Secrets d'Essences - Voile d'Ambre 2005 Eau de Parfum

Kleopatra
25.06.2013 - 08:32 Uhr
5
7.5
Haltbarkeit
4
Duft

Die Schöne und das Biest

Ein großer Ball in der gehobenen Gesellschaft. Das Ambiente ist luxuriös, die festlich gekleideten Gäste stehen Champagner trinkend im Foyer. Plötzlich erhebt sich Gemurmel im Saal. Alle drehen die Köpfe zur Freitreppe, denn dort erscheint SIE. Sie ist einfach atemberaubend schön, wie sie dort steht. Ihr dunkles, glänzendes Haar ist zu einer kunstvollen Frisur aufgesteckt. Sie trägt ein schwarzes Kleid aus feinster Seide, das ihre phantastische Figur betont. Ihre Schuhe und Abendtasche – ebenfalls aus Seide – sind exakt auf ihr Kleid abgestimmt. Ihr dezenter, aber dennoch bemerkenswert kostbarer Brilliantschmuck stammt von einem der teuersten Juweliere. Ihre Aura ist dunkel, geheimnisvoll, warm, würzig und trotz oder gerade durch eine gewisse Unnahbarkeit atemberaubend sexy. Selbstbewusst schreitet sie langsam die Treppe hinab. Die Gäste raunen sich zu: „Wer ist denn diese umwerfend schöne Frau?“ „Das ist Prada Amber!“

Es ist nicht herauszufinden, wie sich ein weiterer Gast Zutritt zu diesem Fest verschafft hat, denn eingeladen hat sie gewiss niemand. Erstaunlich, dass sie unbemerkt an der Security vorbeikommen konnte, denn sie wirkt hier äußerst deplatziert. Auch nach ihr drehen sich die Köpfe. Ihr von vielen Dauerwellen und Färben weißblondes Haar ist lang und strohig, und am Scheitel zeigt sich ein dunkler Ansatz. Sie ist grell geschminkt. Ihr hautenges, schreiend pinkfarbenes Kleid hat schiefe Nähte, einen langen Schlitz und einen viel zu weiten Ausschnitt, der ihren ohnehin schon beeindruckenden Busen unnötig betont. Ihren billigen Glitzerschmuck, mit dem sie nicht gespart hat, hat sie von einem Modeschmuckständer eines Drogeriemarktes. Sie ist sehr stolz, dass sie für ihre pinkfarbenen Plastik-Highheels mit Plateausohle nur 19,95 Euro bezahlt hat. Ihre Aura ist extrem künstlich, unangenehm süßlich und synthetisch und nimmt jedem, an dem sie vorbeigeht, den Atem. Sie hat einen wohlklingenden Namen, der so gar nicht zu ihrer gesamten Erscheinung passen will. Sie heißt: „Voile d’ambre“.

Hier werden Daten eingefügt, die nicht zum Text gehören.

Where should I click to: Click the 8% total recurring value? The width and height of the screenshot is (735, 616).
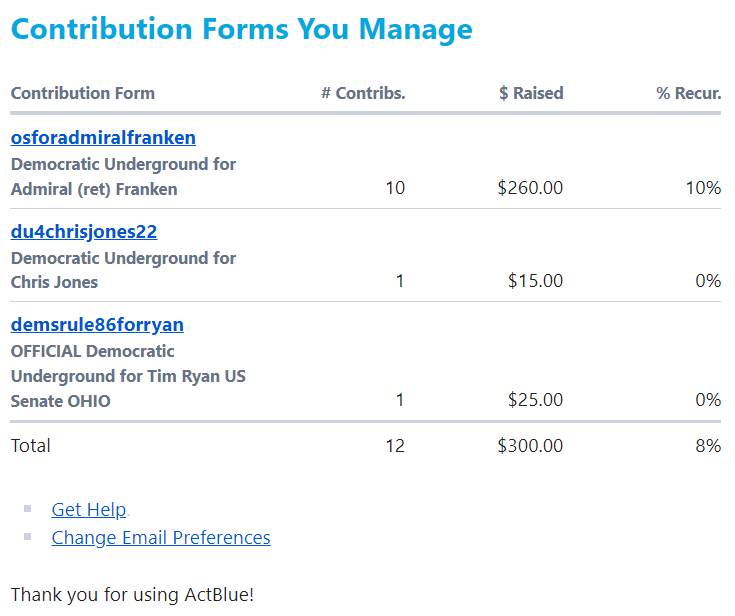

Ich habe an diesem Abend beide Damen kennengelernt. Und ich gebe es zu, ja ich schäme mich dafür: Auch ich habe mich weggedreht, als sie an mir vorbeikam, wollte nichts mit ihr zu tun haben. Doch die arme kleine Voile ist ein Paradebeispiel dafür, dass man sich nicht vom ersten Eindruck täuschen lassen sollte. Wir sind im Laufe des Abends dann doch noch ins Gespräch gekommen. Wenn man sich ein bisschen Zeit lässt und sie näher kennenlernt, stellt man nämlich fest, dass sie eigentlich ein lieber Kerl ist. Sie hat ein weiches Herz und strahlt eine sanfte Wärme aus, die noch einige Stunden nachwirkt. Man fühlt sich dann so wohl und geborgen mit ihr, dass man ihren schrillen Auftritt wieder vergisst. Ein Stündchen sollte man ihr aber geben. Dicke Freundinnen werden wir sicherlich nicht werden, aber sie ist es durchaus wert, sich näher mit ihr zu beschäftigen.